Mon propos n’est pas de reprendre cette réévaluation des Lumières déjà bien entamée par l’école de Francfort et la théorie critique. La « dialectique des Lumières »[1] conduit à penser le marquis de Sade comme le contrepoint du chaste Kant. Je voudrais prendre une autre voie qui pourrait être celle d’un retour à Aristote – dans la lignée suivie par Mc Intyre[2] – c’est-à-dire la voie qui consiste à rebrousser chemin et à mettre en cause la séparation de la morale (individuelle) et de la politique (collective). Plus exactement, il s’agit de penser leur unité dialectique. J’ai eu l’occasion[3] de montrer l’impasse dans laquelle s’enfonce Rawls lorsqu’il veut construire une théorie politique indépendante de toutes les conceptions englobantes du bien, parmi lesquelles il fait figurer l’humanisme civique et le républicanisme classique. La théorie procédurale de la justice est semblable au célèbre baron qui voulait s’extirper du marais en tirant sur ses propres bottes : elle présuppose un idéal d’impartialité (et donc d’égale dignité) chez les agents placés sous le voile d’ignorance, ce qui est déjà une conception morale et rend illusoire la tentative de construire des principes de justice indépendants des philosophies morales.

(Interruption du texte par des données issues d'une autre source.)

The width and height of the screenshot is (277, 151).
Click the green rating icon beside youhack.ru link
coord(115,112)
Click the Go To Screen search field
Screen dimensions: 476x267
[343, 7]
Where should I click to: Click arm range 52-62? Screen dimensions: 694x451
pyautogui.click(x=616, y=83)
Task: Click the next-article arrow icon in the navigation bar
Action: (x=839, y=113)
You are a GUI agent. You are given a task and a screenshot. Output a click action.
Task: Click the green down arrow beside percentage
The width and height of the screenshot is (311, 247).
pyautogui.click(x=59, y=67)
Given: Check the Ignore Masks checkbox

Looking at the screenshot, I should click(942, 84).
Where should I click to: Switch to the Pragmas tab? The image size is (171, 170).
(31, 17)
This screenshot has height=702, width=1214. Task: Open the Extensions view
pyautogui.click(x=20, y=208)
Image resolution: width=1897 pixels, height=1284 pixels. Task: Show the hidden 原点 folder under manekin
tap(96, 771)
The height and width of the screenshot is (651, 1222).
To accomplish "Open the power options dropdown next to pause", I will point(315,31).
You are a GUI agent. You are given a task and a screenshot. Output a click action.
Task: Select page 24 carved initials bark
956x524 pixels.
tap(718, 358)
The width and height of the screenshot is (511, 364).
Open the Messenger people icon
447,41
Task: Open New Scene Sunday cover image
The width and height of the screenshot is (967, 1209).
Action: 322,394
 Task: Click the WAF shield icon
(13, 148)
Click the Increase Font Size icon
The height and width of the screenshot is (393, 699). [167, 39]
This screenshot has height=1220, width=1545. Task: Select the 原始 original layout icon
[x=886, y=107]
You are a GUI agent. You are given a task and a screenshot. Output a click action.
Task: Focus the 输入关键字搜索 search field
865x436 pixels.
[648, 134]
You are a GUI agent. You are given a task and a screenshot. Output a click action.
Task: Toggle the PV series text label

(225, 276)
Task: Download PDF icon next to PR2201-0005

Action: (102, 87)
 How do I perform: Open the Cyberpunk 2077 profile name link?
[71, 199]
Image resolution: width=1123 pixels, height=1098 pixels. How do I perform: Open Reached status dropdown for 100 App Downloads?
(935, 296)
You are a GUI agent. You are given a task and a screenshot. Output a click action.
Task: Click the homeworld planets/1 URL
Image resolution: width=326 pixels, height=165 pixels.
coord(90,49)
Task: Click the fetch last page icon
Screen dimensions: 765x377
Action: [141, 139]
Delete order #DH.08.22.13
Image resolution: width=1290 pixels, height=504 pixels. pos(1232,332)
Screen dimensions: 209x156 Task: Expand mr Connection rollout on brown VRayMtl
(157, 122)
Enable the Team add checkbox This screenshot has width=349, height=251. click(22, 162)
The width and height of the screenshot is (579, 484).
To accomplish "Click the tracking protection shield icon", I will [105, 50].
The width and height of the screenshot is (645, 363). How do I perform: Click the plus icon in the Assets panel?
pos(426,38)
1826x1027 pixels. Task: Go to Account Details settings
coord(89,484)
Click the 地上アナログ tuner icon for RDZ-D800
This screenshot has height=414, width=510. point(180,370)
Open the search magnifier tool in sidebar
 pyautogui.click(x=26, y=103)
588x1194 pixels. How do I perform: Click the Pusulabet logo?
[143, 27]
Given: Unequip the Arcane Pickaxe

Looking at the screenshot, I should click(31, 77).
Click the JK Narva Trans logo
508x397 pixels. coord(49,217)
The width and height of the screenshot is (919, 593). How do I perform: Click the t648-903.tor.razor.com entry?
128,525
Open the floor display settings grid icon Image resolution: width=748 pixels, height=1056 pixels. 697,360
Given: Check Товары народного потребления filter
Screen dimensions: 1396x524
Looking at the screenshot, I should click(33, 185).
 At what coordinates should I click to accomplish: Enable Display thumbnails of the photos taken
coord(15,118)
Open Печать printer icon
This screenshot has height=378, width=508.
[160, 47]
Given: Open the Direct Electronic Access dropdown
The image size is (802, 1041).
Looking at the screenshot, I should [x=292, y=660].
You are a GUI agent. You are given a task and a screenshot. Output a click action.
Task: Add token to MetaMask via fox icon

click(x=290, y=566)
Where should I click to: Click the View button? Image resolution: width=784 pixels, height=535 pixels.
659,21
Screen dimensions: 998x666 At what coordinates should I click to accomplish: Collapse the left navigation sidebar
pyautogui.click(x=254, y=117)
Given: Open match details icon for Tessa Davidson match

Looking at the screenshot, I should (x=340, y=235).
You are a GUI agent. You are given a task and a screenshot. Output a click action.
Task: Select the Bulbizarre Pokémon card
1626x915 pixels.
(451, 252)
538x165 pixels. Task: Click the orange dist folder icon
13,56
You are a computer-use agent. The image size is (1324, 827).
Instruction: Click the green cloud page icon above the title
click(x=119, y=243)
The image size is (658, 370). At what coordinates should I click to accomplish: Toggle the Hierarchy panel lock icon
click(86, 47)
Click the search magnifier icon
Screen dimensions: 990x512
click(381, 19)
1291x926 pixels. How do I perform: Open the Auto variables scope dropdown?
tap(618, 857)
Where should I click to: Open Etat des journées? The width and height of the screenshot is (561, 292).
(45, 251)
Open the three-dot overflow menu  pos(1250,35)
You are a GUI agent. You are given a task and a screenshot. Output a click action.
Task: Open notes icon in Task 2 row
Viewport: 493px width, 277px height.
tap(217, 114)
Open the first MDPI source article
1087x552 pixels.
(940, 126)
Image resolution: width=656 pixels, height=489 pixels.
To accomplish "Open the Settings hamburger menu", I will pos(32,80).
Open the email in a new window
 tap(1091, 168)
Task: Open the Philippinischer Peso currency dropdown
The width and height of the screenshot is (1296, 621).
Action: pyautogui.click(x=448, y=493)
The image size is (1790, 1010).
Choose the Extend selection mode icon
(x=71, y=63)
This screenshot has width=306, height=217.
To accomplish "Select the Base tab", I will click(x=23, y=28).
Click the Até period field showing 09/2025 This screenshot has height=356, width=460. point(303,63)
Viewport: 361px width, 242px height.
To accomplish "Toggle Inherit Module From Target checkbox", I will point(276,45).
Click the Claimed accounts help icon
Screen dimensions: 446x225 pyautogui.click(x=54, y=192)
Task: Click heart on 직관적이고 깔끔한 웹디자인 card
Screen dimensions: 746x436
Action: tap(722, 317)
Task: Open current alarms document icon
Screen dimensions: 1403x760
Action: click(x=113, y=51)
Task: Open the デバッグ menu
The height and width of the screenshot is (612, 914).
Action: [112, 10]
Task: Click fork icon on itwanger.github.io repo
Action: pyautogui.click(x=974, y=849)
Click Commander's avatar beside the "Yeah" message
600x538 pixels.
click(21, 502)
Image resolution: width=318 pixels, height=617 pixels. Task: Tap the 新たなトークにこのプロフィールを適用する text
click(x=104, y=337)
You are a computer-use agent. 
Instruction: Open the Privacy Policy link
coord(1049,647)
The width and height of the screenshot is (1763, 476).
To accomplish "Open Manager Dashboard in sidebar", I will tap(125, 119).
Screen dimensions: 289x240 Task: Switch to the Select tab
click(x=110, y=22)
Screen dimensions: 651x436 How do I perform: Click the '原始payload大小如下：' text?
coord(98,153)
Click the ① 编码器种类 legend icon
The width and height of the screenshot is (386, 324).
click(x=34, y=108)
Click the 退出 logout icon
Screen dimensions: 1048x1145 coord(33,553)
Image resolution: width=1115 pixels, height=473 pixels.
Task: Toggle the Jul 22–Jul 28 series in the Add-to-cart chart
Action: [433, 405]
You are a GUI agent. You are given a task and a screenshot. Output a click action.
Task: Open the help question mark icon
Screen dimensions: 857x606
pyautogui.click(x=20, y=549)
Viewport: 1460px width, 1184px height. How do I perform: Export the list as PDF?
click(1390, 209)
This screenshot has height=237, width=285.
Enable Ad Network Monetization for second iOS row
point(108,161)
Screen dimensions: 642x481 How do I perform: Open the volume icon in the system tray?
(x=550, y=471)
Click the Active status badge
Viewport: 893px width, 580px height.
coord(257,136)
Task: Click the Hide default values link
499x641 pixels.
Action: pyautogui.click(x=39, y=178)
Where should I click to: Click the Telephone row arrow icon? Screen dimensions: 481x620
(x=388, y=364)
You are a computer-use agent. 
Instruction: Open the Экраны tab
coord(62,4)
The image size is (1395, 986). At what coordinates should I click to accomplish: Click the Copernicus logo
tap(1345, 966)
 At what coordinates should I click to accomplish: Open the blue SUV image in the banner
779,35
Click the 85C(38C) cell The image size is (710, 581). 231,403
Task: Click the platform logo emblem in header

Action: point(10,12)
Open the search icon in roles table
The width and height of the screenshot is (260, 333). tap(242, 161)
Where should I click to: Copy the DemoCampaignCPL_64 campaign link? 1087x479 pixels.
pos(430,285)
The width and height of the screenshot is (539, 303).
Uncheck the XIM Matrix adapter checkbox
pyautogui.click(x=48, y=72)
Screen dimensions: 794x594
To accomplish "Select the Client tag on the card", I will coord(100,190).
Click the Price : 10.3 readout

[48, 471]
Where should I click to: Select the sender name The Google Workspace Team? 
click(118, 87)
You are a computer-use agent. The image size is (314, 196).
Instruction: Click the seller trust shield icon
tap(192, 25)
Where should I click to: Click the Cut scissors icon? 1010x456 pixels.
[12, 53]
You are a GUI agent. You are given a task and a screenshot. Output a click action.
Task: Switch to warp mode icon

Chez Rawls, comme chez son grand adversaire Nozick, on présuppose des individus isolés et indifférents mutuellement. Mais cette présupposition anthropologique, éventuellement utile à titre heuristique, devient franchement nuisible quand elle est maintenue au cœur même d’une théorie politique, puisqu’elle fait reposer le lien social entre les individus uniquement sur le calcul – c’est criant chez Rawls pour qui les principes de justice sont justifiés au moyen d’une pensée opératoire issue de la théorie de jeux. Mais notre rapport aux autres ne dépend pas d’un calcul que nous aurions le loisir d’effectuer ou non. Nous n’existons que par les autres, avec ou sans calcul et notre existence, ce que nous sommes au plus intime de notre conscience résulte de cette entrecroisement de relations qui forme l’identité personnelle d’un individu. En posant des individus isolés et en essayant de reconstruire logiquement le lien social on s’interdit en fait de comprendre ce qui nous amène à concevoir de telle ou telle manière ce lien social.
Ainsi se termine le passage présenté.